---------- Recorded information ----------
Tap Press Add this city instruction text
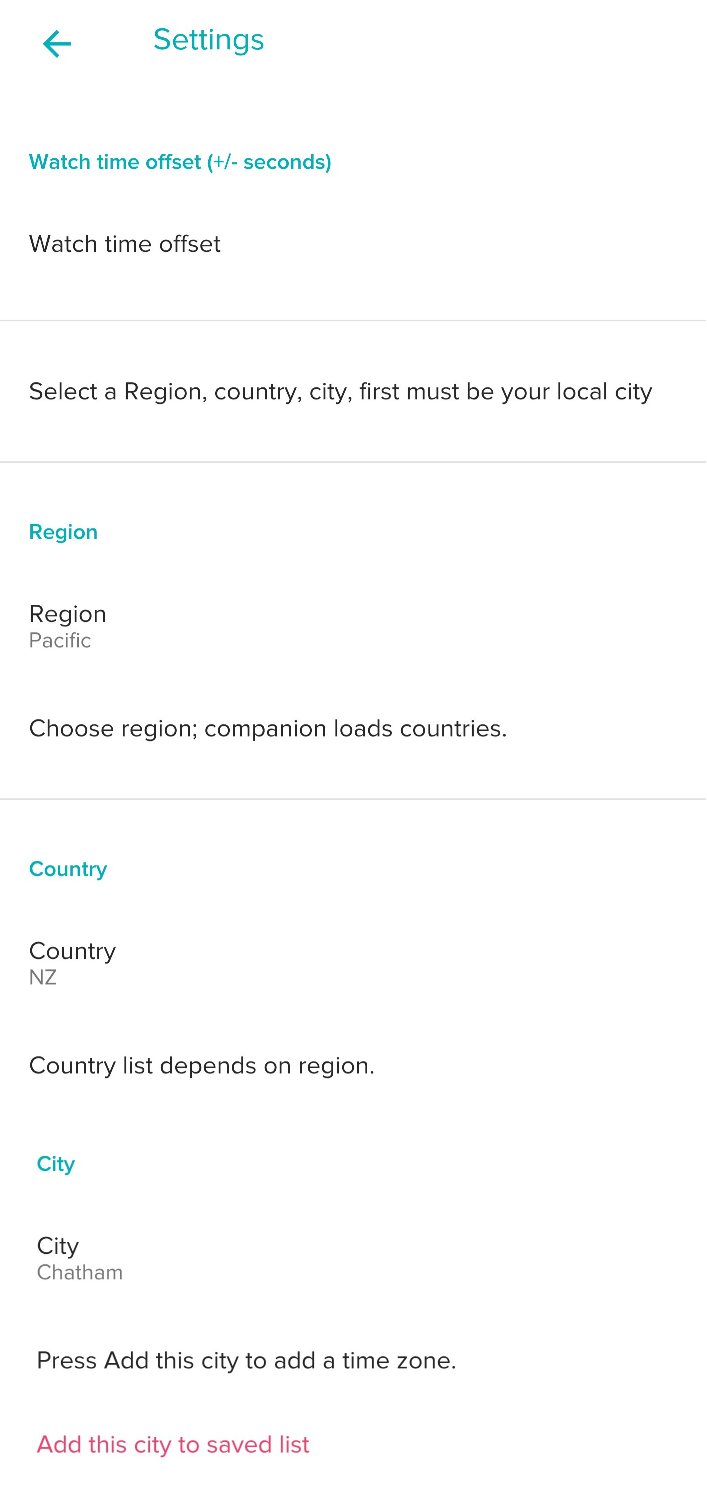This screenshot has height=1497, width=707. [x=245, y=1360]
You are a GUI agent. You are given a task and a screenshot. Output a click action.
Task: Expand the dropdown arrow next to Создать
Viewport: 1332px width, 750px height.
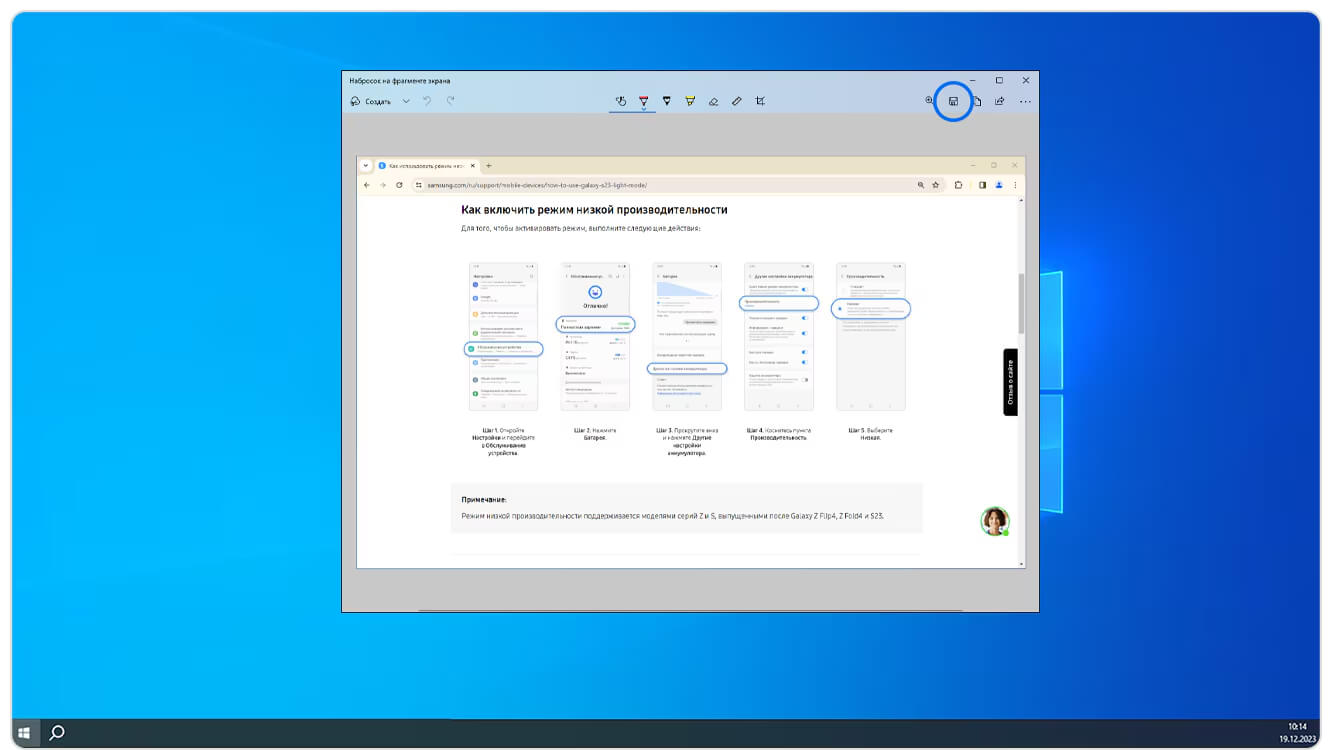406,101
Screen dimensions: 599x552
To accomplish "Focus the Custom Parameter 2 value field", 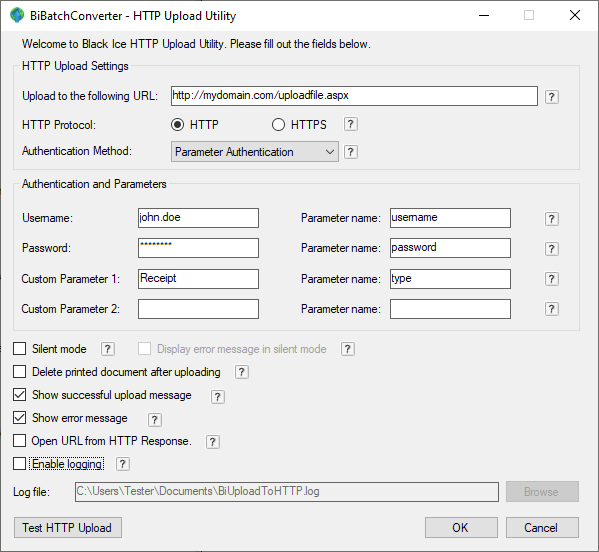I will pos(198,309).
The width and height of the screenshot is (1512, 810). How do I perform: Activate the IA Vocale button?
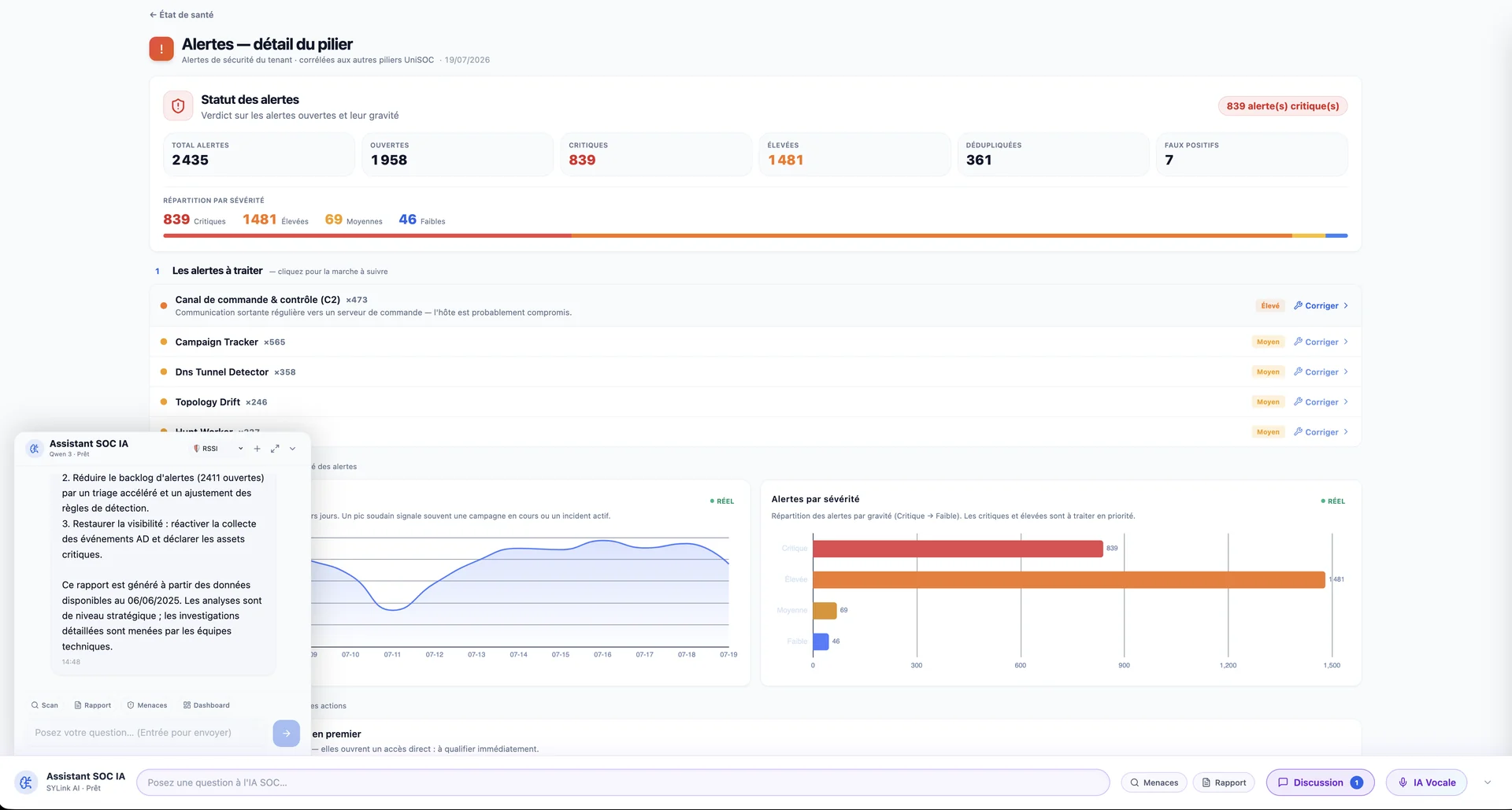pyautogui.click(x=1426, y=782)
----------
## Exercise details
Nothing but the lines from the one containing "The width and" to the last line of the records should be returned, exactly as they appear and without pictures.

## Solution to the exercise
The width and height of the screenshot is (1512, 810). How do I perform: Activate the IA Vocale button?
pyautogui.click(x=1426, y=782)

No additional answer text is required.